[What you have to do]:
Pick out all lines with the word "project" from the records that follow.

[Records for this task]:
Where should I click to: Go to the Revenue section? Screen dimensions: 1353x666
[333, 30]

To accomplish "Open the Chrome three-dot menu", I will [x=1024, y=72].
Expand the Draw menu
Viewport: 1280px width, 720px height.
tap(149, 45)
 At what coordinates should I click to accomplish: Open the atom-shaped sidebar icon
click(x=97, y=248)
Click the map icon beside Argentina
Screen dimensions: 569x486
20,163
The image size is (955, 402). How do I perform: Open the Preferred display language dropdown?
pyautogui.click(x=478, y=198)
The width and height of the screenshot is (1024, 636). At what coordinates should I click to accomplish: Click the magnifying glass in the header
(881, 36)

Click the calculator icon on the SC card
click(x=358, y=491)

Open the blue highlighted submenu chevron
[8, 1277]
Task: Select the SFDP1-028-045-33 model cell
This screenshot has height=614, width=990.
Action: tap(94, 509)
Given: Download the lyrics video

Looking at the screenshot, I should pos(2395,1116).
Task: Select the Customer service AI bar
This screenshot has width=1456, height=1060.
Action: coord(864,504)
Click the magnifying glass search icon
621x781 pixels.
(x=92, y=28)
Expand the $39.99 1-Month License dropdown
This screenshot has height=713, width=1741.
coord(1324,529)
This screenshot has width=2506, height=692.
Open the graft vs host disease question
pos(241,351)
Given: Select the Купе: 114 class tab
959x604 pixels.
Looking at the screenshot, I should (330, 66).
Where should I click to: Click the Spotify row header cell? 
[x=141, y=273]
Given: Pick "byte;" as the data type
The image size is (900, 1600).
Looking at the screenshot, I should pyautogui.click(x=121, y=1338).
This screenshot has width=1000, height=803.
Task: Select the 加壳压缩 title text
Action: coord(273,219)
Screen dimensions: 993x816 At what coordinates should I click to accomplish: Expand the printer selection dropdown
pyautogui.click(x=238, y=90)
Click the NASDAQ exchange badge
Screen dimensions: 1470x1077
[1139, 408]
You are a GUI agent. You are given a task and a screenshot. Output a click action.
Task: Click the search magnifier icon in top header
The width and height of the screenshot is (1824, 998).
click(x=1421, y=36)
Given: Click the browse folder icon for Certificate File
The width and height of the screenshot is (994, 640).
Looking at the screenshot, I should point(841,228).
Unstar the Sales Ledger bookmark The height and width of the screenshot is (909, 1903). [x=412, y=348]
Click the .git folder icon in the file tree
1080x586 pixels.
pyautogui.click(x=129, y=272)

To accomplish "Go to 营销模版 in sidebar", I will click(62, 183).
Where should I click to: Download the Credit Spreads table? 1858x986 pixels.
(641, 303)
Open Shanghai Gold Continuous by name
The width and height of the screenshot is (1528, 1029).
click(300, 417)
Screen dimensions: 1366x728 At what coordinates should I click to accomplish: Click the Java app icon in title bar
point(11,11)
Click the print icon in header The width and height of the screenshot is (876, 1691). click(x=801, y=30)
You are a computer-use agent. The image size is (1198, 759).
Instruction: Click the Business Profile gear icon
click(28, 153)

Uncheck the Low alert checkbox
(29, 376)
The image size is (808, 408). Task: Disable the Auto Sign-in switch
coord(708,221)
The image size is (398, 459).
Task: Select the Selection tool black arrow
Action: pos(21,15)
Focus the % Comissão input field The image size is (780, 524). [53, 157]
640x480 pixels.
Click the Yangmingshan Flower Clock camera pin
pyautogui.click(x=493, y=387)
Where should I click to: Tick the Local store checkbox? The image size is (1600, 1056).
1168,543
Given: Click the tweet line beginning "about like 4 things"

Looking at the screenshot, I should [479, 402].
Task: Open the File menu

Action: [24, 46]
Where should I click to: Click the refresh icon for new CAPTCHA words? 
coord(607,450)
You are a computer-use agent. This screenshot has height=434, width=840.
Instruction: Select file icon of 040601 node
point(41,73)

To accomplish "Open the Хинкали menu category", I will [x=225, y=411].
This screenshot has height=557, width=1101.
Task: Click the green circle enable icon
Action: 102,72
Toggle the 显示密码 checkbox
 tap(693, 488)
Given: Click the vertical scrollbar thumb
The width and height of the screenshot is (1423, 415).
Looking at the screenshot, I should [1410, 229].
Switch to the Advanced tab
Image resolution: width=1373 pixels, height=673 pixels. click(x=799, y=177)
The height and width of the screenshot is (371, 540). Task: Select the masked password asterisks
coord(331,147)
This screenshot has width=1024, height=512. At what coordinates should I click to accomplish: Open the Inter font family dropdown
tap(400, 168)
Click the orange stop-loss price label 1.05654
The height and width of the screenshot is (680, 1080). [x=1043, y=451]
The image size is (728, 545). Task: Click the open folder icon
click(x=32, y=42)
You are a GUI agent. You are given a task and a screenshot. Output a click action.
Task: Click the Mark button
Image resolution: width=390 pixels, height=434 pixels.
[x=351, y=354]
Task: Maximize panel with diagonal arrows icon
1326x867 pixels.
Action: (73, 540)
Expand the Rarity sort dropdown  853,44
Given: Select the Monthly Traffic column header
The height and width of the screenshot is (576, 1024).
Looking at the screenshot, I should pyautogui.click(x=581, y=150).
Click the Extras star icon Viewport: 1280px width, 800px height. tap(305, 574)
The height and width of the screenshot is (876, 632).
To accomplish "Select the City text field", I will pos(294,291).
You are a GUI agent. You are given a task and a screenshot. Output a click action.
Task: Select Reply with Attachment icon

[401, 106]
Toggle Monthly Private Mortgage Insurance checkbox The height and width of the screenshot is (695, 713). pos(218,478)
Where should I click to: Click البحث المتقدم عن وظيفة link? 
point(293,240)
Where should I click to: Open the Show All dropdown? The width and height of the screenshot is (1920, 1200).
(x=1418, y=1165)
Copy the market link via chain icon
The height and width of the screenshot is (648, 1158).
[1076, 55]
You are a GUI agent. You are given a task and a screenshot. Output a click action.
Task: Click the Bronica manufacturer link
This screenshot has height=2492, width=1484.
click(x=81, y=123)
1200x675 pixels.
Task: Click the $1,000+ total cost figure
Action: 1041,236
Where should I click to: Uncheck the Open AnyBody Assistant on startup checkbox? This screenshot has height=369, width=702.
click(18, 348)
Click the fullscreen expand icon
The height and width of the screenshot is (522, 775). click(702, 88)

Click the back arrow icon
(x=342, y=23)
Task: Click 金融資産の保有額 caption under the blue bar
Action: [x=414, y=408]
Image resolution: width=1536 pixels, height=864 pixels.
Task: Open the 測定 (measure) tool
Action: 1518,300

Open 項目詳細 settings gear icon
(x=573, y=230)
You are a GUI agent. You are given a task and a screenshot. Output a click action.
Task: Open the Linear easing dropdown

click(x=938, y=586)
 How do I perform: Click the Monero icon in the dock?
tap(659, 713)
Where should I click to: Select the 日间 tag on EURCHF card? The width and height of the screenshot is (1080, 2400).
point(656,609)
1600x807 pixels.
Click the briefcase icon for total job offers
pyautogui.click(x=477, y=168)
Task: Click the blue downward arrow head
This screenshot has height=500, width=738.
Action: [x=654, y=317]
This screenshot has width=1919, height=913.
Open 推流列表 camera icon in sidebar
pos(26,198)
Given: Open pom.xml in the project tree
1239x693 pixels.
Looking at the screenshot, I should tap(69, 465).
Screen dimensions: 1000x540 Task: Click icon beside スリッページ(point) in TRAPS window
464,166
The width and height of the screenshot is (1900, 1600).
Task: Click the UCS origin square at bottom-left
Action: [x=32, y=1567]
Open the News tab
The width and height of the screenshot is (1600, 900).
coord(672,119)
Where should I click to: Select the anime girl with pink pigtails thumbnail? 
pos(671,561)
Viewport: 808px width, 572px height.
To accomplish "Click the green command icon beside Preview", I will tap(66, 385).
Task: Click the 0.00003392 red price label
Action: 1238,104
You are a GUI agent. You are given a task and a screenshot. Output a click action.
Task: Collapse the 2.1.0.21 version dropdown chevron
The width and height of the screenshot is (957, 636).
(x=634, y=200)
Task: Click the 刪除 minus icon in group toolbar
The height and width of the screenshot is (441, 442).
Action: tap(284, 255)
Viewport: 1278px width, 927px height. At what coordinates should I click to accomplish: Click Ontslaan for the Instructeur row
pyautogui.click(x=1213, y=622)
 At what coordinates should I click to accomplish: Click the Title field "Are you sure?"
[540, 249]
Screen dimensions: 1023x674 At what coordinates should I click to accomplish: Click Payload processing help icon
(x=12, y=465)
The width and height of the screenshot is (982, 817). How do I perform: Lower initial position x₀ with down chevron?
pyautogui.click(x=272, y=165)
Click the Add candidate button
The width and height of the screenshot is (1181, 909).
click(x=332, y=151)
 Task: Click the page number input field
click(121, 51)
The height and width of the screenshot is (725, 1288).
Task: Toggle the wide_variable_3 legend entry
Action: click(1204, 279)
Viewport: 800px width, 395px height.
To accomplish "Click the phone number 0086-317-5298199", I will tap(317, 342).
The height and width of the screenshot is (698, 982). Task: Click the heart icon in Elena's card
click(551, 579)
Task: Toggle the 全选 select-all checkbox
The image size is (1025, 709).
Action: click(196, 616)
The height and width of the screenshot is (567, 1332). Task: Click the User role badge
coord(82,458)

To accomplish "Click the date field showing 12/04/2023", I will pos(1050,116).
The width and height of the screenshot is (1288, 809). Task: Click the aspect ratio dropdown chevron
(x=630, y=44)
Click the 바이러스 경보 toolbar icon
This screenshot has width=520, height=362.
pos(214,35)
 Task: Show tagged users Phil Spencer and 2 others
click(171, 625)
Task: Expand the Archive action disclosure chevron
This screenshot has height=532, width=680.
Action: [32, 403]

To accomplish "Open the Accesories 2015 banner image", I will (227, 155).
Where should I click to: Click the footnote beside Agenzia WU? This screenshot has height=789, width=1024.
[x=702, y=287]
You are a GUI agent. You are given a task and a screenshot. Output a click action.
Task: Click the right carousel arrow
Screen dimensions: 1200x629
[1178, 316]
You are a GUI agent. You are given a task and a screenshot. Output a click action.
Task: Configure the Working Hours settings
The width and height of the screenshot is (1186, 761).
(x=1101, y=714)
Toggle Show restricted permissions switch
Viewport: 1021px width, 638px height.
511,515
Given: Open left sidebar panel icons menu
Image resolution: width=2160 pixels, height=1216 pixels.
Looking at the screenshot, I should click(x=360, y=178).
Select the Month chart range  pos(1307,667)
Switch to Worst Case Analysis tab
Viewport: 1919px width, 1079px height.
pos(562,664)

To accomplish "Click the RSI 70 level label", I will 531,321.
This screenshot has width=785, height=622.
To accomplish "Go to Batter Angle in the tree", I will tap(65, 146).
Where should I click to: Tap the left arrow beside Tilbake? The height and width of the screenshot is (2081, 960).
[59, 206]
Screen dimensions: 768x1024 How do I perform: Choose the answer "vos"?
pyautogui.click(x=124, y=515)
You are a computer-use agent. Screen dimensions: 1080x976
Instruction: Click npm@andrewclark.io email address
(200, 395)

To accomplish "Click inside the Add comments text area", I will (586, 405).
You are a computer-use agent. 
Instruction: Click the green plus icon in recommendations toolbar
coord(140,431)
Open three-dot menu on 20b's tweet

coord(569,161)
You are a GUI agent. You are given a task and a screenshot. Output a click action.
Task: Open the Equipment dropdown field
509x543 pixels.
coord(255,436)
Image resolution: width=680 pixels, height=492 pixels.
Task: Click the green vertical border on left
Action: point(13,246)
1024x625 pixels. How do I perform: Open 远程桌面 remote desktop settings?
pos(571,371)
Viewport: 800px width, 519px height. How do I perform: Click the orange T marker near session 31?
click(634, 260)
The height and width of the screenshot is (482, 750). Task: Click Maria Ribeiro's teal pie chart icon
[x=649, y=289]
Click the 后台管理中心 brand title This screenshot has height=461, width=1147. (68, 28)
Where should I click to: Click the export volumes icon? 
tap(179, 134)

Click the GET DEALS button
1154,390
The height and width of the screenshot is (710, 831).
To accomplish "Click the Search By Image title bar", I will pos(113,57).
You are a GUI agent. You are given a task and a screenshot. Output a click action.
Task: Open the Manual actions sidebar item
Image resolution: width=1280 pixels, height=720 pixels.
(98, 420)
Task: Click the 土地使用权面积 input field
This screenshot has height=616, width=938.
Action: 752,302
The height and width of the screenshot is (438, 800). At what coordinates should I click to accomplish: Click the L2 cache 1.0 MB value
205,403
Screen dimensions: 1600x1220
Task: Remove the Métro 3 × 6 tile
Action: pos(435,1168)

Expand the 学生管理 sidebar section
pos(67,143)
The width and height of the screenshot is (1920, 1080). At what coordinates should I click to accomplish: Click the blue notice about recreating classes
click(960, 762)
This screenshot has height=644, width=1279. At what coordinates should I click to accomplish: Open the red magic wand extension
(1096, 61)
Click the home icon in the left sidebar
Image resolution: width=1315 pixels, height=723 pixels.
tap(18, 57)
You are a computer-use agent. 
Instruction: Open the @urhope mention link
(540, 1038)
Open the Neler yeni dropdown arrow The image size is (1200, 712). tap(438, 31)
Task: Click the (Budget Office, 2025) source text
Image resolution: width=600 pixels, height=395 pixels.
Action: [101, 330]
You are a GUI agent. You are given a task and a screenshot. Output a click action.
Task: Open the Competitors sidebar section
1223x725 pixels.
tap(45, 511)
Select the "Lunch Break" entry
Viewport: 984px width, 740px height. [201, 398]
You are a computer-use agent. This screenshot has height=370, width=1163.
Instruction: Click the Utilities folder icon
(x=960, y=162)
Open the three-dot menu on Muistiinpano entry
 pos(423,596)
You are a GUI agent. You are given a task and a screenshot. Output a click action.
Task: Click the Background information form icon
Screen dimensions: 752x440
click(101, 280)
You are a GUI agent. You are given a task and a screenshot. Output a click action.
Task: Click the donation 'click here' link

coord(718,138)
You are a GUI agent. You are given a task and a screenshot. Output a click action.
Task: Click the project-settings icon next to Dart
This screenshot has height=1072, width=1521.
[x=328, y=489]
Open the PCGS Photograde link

[Solution to the exercise]:
Given: Open pom.xml in the project tree
Task: Click the project-settings icon next to Dart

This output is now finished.